Quoted passage =>
╔══
United States District Court, S.D. New York
SCAROLA MALONE & ZUBATOV LLP, and RICHARD J.J. SCAROLA, Plaintiffs,
VERIZON COMMUNICATIONS, INC., and McCARTHY, BURGESS & WOLFF, Defendants.
MEMORANDUM AND ORDER
P. KEVIN CASTEL, District Judge.
Plaintiffs Scarola Malone & Zubatov LLP ("SMZ"), proceeding pro se, and Richard J.J. Scarola ("Scarola") bring this action against defendants Verizon Communications, Inc. ("Verizon") and McCarthy, Burgess & Wolf ("McCarthy"). Plaintiffs assert a breach of contract claim and a cause of action under N.Y. General Business Law § 349 against Verizon and claims under the Fair Debt Collection Practices Act ("FDCPA"), 15 U.S.C. § 1692 et seq, against McCarthy. The claims arise out of defendant Verizon's attempts, through defendant McCarthy, to collect on a terminated telecommunications service contract between SMZ and Verizon.
Defendants now move separately to dismiss the claims asserted against them pursuant to Rule 12(b)(6), Fed.R.Civ.P. (Docket # 30, 34.) McCarthy also requests an award of costs and fees under 15 U.S.C. § 1692k(a)(3). For the reasons explained below, McCarthy's motion to dismiss is granted on the FDCPA claim, the Court denies McCarthy's request for fees and costs, and the Court declines to exercise supplemental jurisdiction over plaintiffs' remaining state law claims.
I. Factual Background
The following facts are taken from the Further Amended Complaint. (Docket # 29.) SMZ is a New York Limited Liability Partnership and a law firm. (F. Am. Compl't at 1.) Plaintiff Scarola is a member of SMZ. (Id.) Verizon provided certain telecommunications services to SMZ until late May 2012 when SMZ moved their offices to a new location and cancelled services with Verizon. (F. Am. Compl't ¶ 4.) SMZ asserts that it "took all necessary steps to give effective notice to cancel all such services." (F. Am. Compl't ¶ 7.) Plaintiffs emphasize that Verizon provided services to SMZ or its predecessors in name, but services were not provided to or paid by Scarola individually. (F. Am. Compl't ¶ 4.)
╚══
Stated goal 1 => According to the court memorandum, when did Verizon stop providing telecommunications services to SMZ?

Recorded data =>
╔══
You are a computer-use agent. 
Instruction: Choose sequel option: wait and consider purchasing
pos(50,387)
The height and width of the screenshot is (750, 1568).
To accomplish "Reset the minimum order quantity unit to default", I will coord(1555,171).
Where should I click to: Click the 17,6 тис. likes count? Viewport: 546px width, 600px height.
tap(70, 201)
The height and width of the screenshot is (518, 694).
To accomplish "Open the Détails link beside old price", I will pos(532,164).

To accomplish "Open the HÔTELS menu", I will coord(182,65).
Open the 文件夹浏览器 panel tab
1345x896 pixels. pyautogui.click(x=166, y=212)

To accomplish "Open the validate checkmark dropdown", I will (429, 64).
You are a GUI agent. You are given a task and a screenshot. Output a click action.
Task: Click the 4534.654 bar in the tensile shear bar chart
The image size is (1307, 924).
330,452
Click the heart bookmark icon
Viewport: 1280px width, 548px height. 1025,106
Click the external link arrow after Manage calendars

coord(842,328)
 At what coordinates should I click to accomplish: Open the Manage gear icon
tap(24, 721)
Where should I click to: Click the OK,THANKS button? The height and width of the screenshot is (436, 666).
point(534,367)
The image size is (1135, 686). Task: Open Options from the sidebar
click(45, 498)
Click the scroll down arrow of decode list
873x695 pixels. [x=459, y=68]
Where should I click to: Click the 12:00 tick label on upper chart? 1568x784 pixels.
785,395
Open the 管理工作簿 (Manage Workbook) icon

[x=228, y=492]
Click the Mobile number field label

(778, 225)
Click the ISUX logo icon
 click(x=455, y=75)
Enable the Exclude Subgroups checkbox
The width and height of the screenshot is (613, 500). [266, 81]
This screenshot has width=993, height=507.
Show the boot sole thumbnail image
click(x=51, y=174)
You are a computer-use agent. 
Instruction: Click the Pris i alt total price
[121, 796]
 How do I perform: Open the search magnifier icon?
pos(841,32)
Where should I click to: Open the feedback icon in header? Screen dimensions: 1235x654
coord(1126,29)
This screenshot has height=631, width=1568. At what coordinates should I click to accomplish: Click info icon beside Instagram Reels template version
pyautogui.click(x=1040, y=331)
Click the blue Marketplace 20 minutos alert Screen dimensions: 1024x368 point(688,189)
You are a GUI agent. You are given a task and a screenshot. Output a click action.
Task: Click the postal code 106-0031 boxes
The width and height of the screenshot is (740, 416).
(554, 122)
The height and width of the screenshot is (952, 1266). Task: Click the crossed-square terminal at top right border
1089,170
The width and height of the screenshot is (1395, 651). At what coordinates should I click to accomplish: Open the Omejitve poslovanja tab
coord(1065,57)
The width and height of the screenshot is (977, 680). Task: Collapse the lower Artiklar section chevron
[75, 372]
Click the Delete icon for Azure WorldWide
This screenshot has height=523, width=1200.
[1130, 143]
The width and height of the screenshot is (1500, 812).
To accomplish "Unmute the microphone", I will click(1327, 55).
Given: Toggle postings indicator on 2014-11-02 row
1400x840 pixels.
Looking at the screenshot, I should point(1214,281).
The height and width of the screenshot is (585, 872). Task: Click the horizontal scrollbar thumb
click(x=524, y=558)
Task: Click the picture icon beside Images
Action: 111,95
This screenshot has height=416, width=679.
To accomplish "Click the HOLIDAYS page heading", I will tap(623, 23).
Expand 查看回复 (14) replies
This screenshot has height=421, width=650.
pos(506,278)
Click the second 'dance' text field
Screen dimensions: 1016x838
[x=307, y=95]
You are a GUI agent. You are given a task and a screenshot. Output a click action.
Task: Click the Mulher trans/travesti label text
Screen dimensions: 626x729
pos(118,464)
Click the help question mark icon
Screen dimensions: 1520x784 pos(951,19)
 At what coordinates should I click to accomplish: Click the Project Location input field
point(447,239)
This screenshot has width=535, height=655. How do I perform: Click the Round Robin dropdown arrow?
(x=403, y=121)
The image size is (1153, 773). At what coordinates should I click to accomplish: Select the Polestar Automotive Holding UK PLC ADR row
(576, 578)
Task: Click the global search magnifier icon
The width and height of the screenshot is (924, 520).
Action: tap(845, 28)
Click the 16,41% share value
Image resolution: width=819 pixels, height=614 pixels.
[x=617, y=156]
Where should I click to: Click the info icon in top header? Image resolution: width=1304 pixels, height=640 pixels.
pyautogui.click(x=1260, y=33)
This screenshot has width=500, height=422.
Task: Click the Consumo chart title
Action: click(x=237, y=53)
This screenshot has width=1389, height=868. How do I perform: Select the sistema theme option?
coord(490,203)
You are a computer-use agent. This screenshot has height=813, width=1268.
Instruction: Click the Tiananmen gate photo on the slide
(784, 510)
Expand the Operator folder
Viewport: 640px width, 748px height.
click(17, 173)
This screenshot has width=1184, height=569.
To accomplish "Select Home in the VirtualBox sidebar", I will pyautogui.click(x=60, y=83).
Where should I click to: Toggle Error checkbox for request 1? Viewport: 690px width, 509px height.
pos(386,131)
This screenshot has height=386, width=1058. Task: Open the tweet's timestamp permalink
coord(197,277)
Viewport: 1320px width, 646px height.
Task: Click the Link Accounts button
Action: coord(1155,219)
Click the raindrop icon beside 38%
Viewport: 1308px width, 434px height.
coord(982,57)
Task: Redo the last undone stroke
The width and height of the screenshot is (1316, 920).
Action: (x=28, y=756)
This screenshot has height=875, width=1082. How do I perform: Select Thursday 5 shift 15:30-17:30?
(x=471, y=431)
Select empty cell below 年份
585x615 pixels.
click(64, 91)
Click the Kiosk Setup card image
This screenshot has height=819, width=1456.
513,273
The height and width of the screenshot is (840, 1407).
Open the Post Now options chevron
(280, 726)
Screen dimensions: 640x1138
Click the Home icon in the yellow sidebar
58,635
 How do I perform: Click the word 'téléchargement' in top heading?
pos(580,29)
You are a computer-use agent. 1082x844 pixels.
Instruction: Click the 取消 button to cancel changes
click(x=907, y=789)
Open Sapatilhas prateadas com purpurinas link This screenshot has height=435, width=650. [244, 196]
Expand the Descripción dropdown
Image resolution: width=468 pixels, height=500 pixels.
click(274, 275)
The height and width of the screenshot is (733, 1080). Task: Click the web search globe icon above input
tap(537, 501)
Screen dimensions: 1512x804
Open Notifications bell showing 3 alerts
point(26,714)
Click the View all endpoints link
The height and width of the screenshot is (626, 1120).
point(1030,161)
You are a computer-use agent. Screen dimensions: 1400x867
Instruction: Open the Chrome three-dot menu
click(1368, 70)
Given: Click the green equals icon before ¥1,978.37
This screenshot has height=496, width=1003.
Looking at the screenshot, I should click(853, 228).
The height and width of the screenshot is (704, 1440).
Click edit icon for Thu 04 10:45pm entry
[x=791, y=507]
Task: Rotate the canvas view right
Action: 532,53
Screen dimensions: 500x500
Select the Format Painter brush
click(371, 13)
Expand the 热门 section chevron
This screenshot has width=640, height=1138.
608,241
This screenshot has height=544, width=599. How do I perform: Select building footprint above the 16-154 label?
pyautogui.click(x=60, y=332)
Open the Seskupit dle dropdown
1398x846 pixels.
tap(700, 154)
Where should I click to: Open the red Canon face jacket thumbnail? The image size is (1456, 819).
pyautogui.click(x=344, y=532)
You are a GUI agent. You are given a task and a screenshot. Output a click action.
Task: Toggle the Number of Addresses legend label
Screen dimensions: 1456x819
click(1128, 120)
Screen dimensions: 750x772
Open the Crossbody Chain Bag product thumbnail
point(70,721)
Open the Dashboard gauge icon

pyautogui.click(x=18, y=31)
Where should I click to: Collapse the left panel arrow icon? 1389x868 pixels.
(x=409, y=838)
╚══
Stated goal 2 => Repeat the rows word for word, starting with the first line of the rows and going on through the line with "I will pos(532,164).".

Full output 1 => In late May 2012, when SMZ moved its offices to a new location and canceled its Verizon services.

Full output 2 =>
You are a computer-use agent. 
Instruction: Choose sequel option: wait and consider purchasing
pos(50,387)
The height and width of the screenshot is (750, 1568).
To accomplish "Reset the minimum order quantity unit to default", I will coord(1555,171).
Where should I click to: Click the 17,6 тис. likes count? Viewport: 546px width, 600px height.
tap(70, 201)
The height and width of the screenshot is (518, 694).
To accomplish "Open the Détails link beside old price", I will pos(532,164).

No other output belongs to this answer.